Rare stamps and butterflies
Michael Gochfeld
gochfeld at eohsi.rutgers.edu
Fri May 31 13:16:51 EDT 2002
Chris,
This explanation is clearer and I don't think we disagree on facts.
Also, I think you are right about "American collectors" to some extent
in that many of those who advertise on the web are from foreign
countries. Is that because they need hard currency? Or is that where
the willing-to-pay collectors are?
I certainly agree that "a population of butterflies in habitat is
priceless", but ironically we are often called upon to place a dollar
value on just that very "resource". Books on environmental economics
try to identify the direct and indirect values place on butterflies.

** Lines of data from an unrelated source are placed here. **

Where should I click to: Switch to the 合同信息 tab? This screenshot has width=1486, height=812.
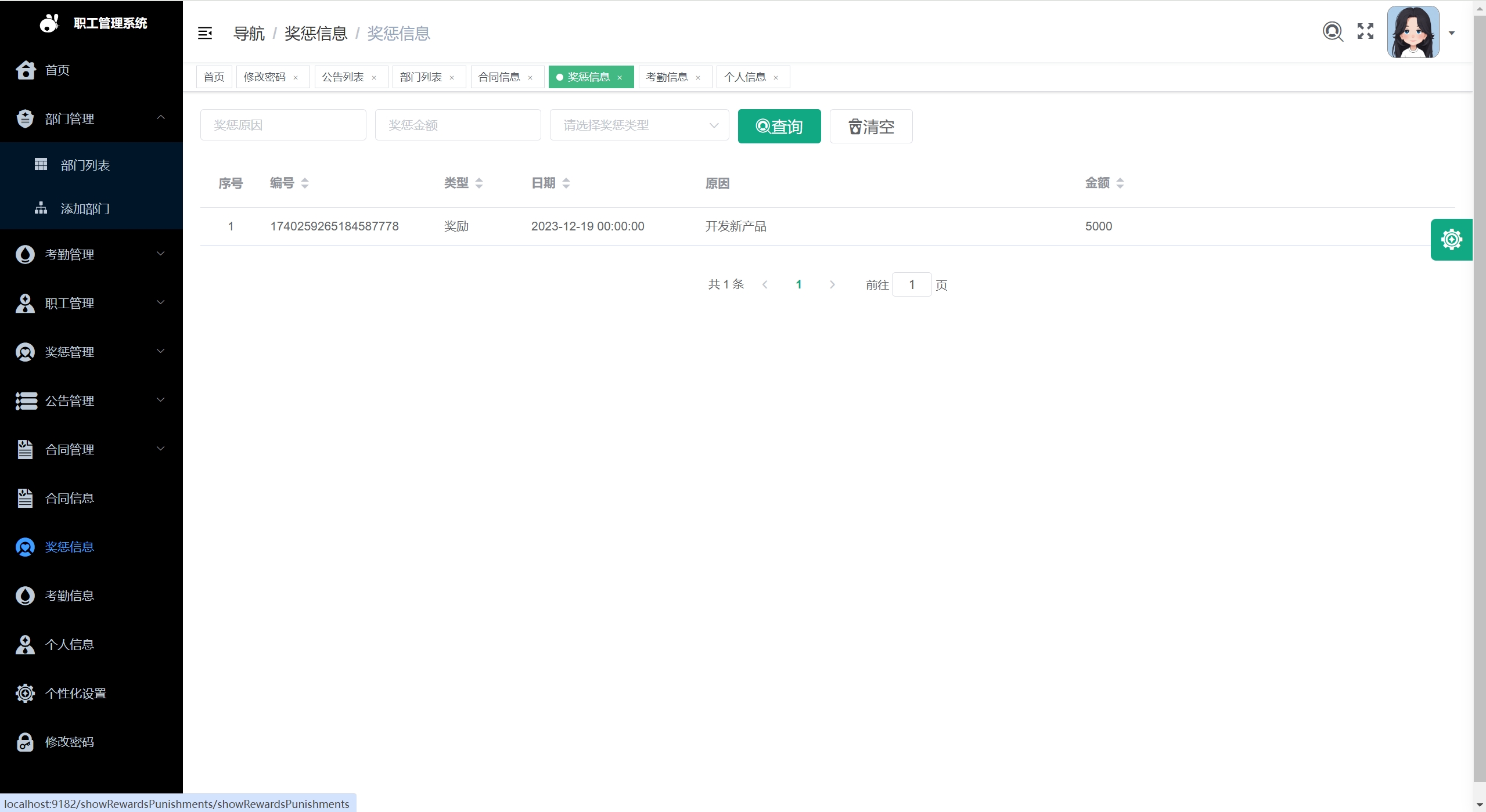[499, 77]
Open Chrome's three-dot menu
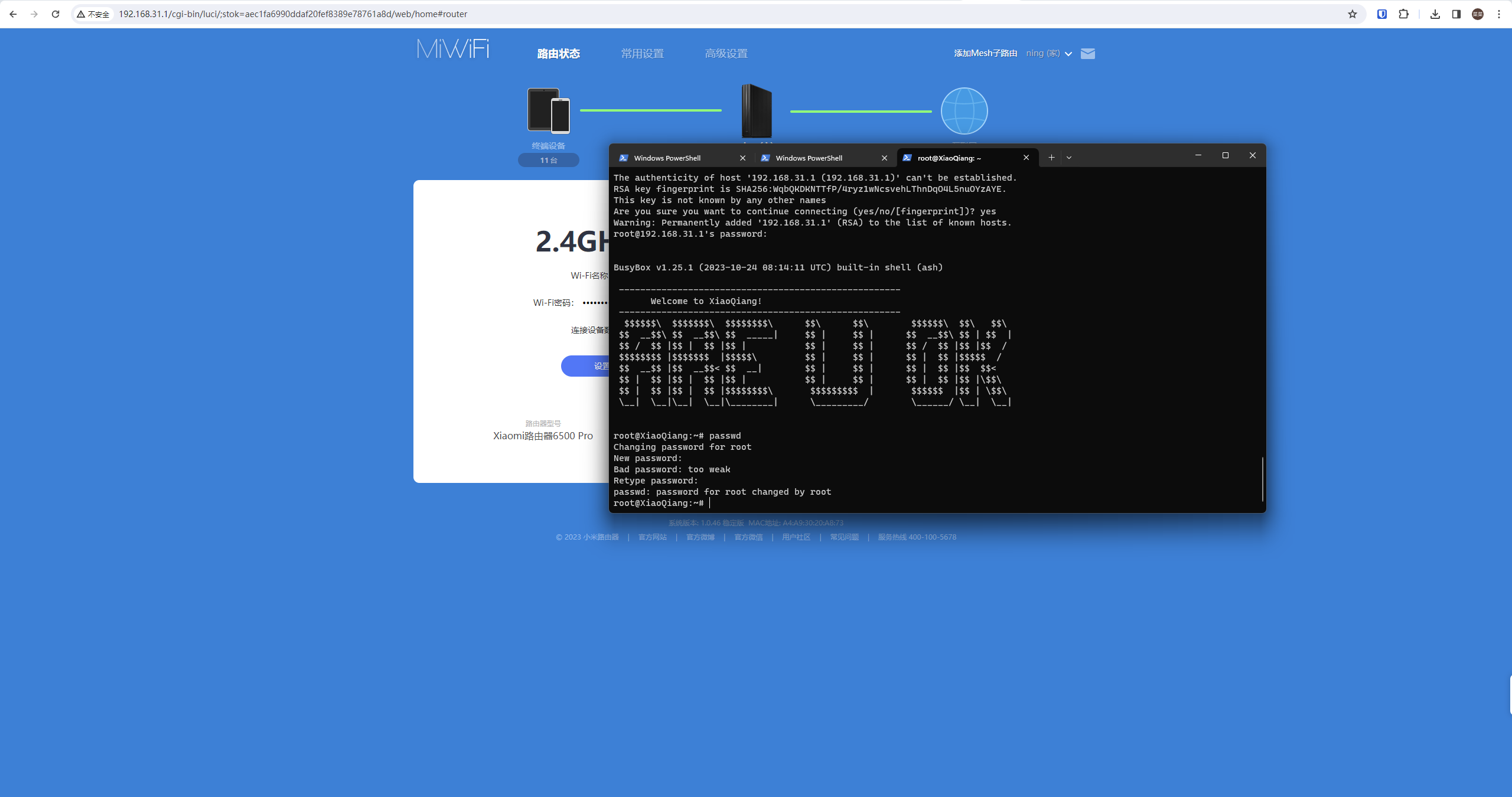The image size is (1512, 797). pyautogui.click(x=1498, y=14)
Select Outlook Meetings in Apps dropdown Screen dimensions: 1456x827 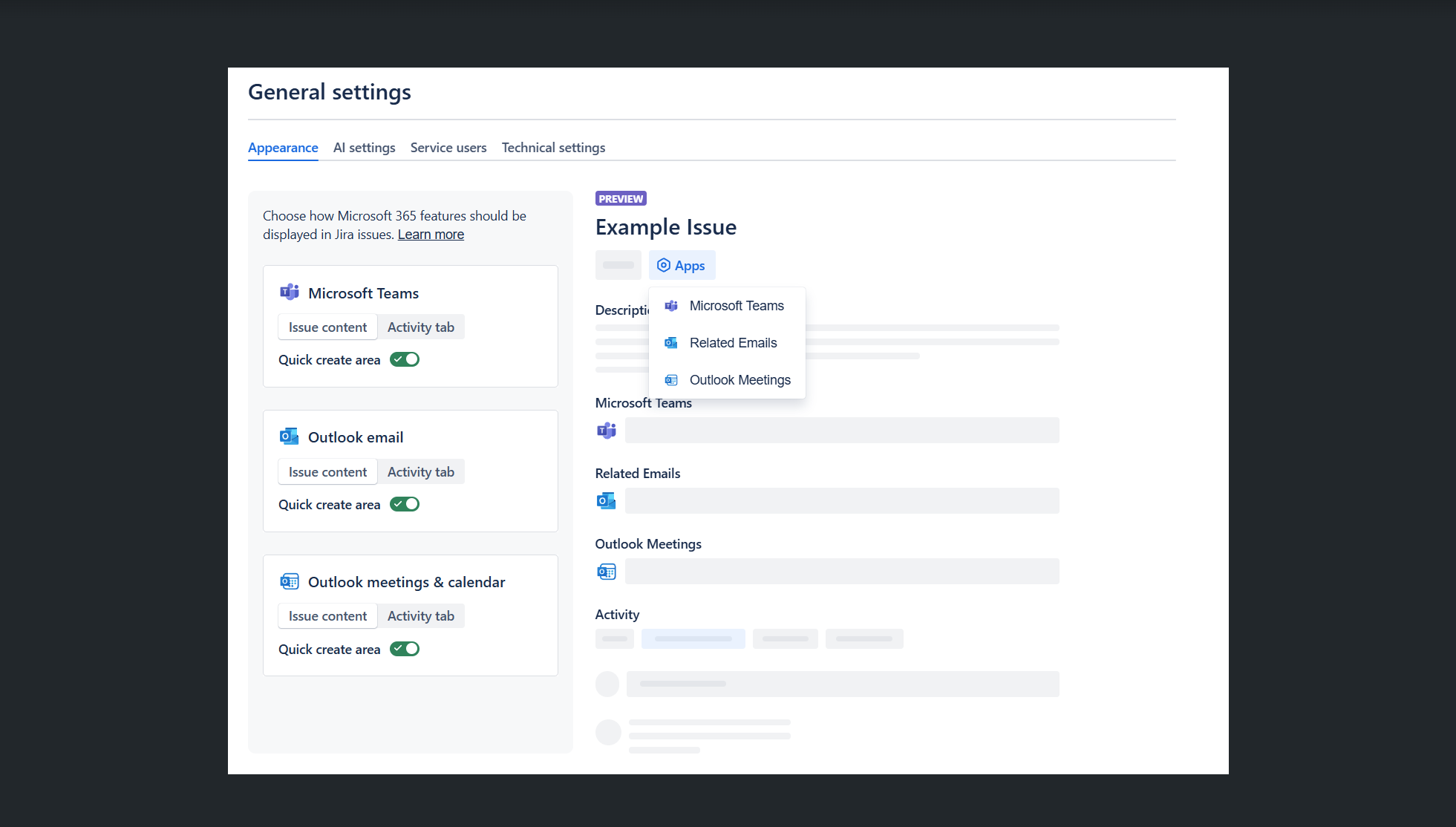[x=740, y=380]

Some ask questions like, "how much would it be worth to you to keep
Mitchell's Satyr from going extinct", and easy question since no long is
coming around to collect on my statement.
Others calculate the dollar value spent on travel, motels, food,
photographic equipment, nets, pins, etc to see, photograph or collect
whatever(should we also include part of our car and part of the house
where we keep our specimens or slides). It would be much easier to
accept "a population of butterflies" simply as priceless.
MIKE GOCHFELD
PS: One web site says:
What are stamps?:
Are stamps valuable?
Find out why some stamps are valuable and others
are sought after.
What makes a stamp valuable is its rarity. It is
difficult to tell when a stamp is new whether it
will
be valuable one day.
The British Guiana one cent stamp is the rarest
stamp in the world (only one was ever made). It was
found by a schoolboy in British Guiana in 1873. If
you had it you would be a multi-millionaire!
Just think, 40 years ago, I could have had it for $50K----another missed
opportunity.
=========================================ANOTHER WEB
SITE==================================================
Arthur Hind died in 1933 and left his stamp-collection as a part of his
estate. His widow, however, claimed that the one-cent British Guiana
stamp had been given to her by her husband. The court upheld her claim
and in 1940 the stamp was sold to Frederick Small, an Australian living
in Ft. Lauderdale, Florida, for a price ranging between US$40,000 to
US$75,000. [THAT MUST BE WHERE I GOT THE $50K FIGURE]
In an auction held by Robert Siegel Galleries in 1970, the stamp was
sold for $240,000 to Irwin Weinberg and a group of investors from Wilkes
Barre, Pennsylvania. The one-cent Black on Magenta remained in their
collection for ten years when John E. du Pont of Philadelphia,
Pennsylvania, bought it at an auction for $935,000. [WELL MAYBE TODAY
IT WOULD MAKE YOU A MULTIMILLIONAIRE].